#### What this task involves:
Below are records to write out again, exactly as they read.

#### Records for this exercise:
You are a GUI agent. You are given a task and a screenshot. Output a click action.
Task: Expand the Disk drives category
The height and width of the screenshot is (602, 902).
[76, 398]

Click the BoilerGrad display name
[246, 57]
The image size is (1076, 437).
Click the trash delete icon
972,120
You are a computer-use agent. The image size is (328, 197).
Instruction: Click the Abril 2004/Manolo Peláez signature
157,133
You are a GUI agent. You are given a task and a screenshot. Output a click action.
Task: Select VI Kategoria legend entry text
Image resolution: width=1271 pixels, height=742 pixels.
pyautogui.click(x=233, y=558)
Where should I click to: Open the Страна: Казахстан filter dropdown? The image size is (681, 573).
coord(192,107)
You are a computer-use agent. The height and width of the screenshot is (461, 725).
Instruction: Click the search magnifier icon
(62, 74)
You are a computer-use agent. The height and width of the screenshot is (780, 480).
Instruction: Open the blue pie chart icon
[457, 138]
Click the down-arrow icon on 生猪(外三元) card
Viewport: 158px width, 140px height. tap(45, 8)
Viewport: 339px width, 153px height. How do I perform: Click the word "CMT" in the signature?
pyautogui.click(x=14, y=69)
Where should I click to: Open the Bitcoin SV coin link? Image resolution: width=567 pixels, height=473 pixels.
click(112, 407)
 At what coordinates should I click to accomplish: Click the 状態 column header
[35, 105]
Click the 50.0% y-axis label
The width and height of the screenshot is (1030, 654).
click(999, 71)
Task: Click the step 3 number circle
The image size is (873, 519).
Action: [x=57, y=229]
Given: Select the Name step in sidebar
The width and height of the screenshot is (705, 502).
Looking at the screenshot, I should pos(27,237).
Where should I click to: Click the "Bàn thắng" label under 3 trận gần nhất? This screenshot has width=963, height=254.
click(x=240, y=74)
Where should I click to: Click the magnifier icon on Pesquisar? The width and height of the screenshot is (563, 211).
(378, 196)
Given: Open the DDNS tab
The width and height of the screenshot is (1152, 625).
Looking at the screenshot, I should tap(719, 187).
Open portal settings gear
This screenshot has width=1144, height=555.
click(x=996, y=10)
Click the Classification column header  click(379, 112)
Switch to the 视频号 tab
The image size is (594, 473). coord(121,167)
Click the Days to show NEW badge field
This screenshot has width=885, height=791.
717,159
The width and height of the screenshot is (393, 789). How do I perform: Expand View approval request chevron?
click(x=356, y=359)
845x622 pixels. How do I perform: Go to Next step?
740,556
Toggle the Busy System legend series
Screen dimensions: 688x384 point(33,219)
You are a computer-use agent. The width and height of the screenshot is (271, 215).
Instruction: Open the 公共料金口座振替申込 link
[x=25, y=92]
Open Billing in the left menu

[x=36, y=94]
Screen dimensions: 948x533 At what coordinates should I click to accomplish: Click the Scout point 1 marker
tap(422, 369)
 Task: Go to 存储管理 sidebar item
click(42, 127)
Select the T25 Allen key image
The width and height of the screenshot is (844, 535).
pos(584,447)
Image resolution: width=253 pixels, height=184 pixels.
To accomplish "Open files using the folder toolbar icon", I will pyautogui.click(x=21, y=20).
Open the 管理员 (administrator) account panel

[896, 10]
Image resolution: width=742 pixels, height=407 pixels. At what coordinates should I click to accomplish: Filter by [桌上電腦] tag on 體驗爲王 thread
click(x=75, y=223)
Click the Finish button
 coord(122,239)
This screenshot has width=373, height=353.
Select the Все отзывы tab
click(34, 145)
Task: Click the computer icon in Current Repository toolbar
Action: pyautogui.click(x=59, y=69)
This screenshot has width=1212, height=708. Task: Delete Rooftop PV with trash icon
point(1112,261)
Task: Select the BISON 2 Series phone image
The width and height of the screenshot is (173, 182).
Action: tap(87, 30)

#### Result of the task:
You are a GUI agent. You are given a task and a screenshot. Output a click action.
Task: Expand the Disk drives category
The height and width of the screenshot is (602, 902).
[76, 398]

Click the BoilerGrad display name
[246, 57]
The image size is (1076, 437).
Click the trash delete icon
972,120
You are a computer-use agent. The image size is (328, 197).
Instruction: Click the Abril 2004/Manolo Peláez signature
157,133
You are a GUI agent. You are given a task and a screenshot. Output a click action.
Task: Select VI Kategoria legend entry text
Image resolution: width=1271 pixels, height=742 pixels.
pyautogui.click(x=233, y=558)
Where should I click to: Open the Страна: Казахстан filter dropdown? The image size is (681, 573).
coord(192,107)
You are a computer-use agent. The height and width of the screenshot is (461, 725).
Instruction: Click the search magnifier icon
(62, 74)
You are a computer-use agent. The height and width of the screenshot is (780, 480).
Instruction: Open the blue pie chart icon
[457, 138]
Click the down-arrow icon on 生猪(外三元) card
Viewport: 158px width, 140px height. tap(45, 8)
Viewport: 339px width, 153px height. How do I perform: Click the word "CMT" in the signature?
pyautogui.click(x=14, y=69)
Where should I click to: Open the Bitcoin SV coin link? Image resolution: width=567 pixels, height=473 pixels.
click(112, 407)
 At what coordinates should I click to accomplish: Click the 状態 column header
[35, 105]
Click the 50.0% y-axis label
The width and height of the screenshot is (1030, 654).
click(999, 71)
Task: Click the step 3 number circle
The image size is (873, 519).
Action: [x=57, y=229]
Given: Select the Name step in sidebar
The width and height of the screenshot is (705, 502).
Looking at the screenshot, I should pos(27,237).
Where should I click to: Click the "Bàn thắng" label under 3 trận gần nhất? This screenshot has width=963, height=254.
click(x=240, y=74)
Where should I click to: Click the magnifier icon on Pesquisar? The width and height of the screenshot is (563, 211).
(378, 196)
Given: Open the DDNS tab
The width and height of the screenshot is (1152, 625).
Looking at the screenshot, I should tap(719, 187).
Open portal settings gear
This screenshot has width=1144, height=555.
click(x=996, y=10)
Click the Classification column header  click(379, 112)
Switch to the 视频号 tab
The image size is (594, 473). coord(121,167)
Click the Days to show NEW badge field
This screenshot has width=885, height=791.
717,159
The width and height of the screenshot is (393, 789). How do I perform: Expand View approval request chevron?
click(x=356, y=359)
845x622 pixels. How do I perform: Go to Next step?
740,556
Toggle the Busy System legend series
Screen dimensions: 688x384 point(33,219)
You are a computer-use agent. The width and height of the screenshot is (271, 215).
Instruction: Open the 公共料金口座振替申込 link
[x=25, y=92]
Open Billing in the left menu

[x=36, y=94]
Screen dimensions: 948x533 At what coordinates should I click to accomplish: Click the Scout point 1 marker
tap(422, 369)
 Task: Go to 存储管理 sidebar item
click(42, 127)
Select the T25 Allen key image
The width and height of the screenshot is (844, 535).
pos(584,447)
Image resolution: width=253 pixels, height=184 pixels.
To accomplish "Open files using the folder toolbar icon", I will pyautogui.click(x=21, y=20).
Open the 管理员 (administrator) account panel

[896, 10]
Image resolution: width=742 pixels, height=407 pixels. At what coordinates should I click to accomplish: Filter by [桌上電腦] tag on 體驗爲王 thread
click(x=75, y=223)
Click the Finish button
 coord(122,239)
This screenshot has width=373, height=353.
Select the Все отзывы tab
click(34, 145)
Task: Click the computer icon in Current Repository toolbar
Action: pyautogui.click(x=59, y=69)
This screenshot has width=1212, height=708. Task: Delete Rooftop PV with trash icon
point(1112,261)
Task: Select the BISON 2 Series phone image
The width and height of the screenshot is (173, 182).
Action: tap(87, 30)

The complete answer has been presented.